2010; Oxford University Press; Volume: 19; Issue: 9 Linguagem: Inglês

10.1093/hmg/ddq057

1460-2083

Lu Qi, Marilyn C. Cornelis, Peter Kraft, Majken K. Jensen, Rob M. van Dam, Qi Sun, Cynthia J. Girman, Cathy C. Laurie, Daniel B. Mirel, David J. Hunter, Eric B. Rimm, Frank B. Hu,

Cancer-related molecular mechanisms research

Blood soluble E-selectin (sE-selectin) levels have been related to various conditions such as type 2 diabetes. We performed a genome-wide association study among women of European ancestry from the Nurses' Health Study, and identified genome-wide significant associations between a cluster of markers at the ABO locus (9q34) and plasma sE-selectin concentration.
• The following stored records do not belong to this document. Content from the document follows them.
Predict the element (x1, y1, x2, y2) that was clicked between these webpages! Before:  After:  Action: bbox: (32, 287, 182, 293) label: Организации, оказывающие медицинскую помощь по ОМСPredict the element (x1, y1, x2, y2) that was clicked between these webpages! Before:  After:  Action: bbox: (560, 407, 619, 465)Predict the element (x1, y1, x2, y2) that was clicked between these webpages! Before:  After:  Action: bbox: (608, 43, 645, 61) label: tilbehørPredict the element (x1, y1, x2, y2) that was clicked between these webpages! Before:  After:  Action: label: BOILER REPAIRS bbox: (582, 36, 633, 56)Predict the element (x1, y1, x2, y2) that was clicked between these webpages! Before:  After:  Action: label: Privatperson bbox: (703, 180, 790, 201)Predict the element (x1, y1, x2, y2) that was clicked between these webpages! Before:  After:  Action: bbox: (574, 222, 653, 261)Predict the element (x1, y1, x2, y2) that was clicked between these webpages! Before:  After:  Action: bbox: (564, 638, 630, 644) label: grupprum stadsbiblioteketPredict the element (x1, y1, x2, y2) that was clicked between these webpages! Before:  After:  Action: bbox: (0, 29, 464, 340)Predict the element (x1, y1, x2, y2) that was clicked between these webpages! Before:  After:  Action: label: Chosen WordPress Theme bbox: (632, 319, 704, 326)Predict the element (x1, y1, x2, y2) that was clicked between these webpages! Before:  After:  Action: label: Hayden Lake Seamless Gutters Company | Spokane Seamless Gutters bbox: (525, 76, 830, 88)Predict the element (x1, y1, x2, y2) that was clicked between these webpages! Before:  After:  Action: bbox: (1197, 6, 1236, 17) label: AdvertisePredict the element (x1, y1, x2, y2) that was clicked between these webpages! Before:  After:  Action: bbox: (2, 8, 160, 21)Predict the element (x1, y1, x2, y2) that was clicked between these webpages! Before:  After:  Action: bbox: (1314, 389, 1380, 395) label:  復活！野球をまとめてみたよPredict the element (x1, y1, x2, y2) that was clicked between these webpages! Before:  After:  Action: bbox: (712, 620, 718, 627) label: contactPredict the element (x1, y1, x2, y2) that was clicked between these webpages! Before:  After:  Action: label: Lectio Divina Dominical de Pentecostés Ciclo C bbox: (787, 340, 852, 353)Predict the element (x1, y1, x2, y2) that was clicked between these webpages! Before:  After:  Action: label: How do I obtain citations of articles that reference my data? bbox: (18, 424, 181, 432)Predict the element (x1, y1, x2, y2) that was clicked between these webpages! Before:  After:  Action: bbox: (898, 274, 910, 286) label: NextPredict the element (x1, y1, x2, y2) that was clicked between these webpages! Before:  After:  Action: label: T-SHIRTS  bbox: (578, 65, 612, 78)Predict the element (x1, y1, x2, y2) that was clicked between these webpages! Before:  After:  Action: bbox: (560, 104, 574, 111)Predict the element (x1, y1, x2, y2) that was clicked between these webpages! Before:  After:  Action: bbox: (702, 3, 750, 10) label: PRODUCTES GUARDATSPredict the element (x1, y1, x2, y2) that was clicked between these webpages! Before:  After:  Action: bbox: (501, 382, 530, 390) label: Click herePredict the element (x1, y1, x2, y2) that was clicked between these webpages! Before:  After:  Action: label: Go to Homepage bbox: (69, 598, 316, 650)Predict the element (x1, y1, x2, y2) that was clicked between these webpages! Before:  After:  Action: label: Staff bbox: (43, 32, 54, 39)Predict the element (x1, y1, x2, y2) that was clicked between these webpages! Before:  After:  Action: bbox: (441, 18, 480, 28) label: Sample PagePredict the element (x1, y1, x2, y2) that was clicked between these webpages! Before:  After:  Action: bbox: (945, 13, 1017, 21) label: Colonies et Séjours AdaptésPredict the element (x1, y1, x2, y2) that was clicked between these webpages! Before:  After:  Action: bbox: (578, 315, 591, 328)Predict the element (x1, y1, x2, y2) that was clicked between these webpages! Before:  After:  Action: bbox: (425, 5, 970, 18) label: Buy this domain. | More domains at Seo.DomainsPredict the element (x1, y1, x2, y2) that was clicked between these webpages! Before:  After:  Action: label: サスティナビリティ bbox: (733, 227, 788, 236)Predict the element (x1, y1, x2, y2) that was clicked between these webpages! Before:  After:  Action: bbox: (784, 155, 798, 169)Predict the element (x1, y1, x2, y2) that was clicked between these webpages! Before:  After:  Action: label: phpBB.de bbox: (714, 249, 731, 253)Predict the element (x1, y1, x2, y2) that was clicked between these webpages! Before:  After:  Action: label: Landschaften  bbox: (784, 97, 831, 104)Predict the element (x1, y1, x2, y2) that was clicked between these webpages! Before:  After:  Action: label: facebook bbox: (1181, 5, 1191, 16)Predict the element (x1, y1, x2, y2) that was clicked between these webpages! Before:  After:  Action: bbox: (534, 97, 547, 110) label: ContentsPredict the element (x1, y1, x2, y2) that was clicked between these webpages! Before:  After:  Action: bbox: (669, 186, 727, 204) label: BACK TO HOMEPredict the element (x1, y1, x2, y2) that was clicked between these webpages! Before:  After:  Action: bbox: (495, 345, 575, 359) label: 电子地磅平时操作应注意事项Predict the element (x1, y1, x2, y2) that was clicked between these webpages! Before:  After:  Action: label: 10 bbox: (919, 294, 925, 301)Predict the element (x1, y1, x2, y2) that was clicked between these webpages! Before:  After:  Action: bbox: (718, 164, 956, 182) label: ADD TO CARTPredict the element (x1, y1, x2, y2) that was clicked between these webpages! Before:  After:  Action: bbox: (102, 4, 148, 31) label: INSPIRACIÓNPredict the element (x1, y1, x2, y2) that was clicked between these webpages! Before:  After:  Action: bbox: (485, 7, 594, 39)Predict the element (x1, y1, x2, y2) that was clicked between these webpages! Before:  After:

The strongest association was with rs651007, which explained ∼9.71% of the variation in sE-selectin concentrations. SNP rs651007 was also nominally associated with soluble intracellular cell adhesion molecule-1 (sICAM-1) (P = 0.026) and TNF-R2 levels (P = 0.018), independent of sE-selectin. In addition, the genetic-inferred ABO blood group genotypes were associated with sE-selectin concentrations (P = 3.55 × 10−47). Moreover, we found that the genetic-inferred blood group B was associated with a decreased risk (OR = 0.44, 0.27–0.70) of type 2 diabetes compared with blood group O, adjusting for sE-selectin, sICAM-1, TNF-R2 and other covariates. Our findings indicate that the genetic variants at ABO locus affect plasma sE-selectin levels and diabetes risk. The genetic associations with diabetes risk were independent of sE-selectin levels.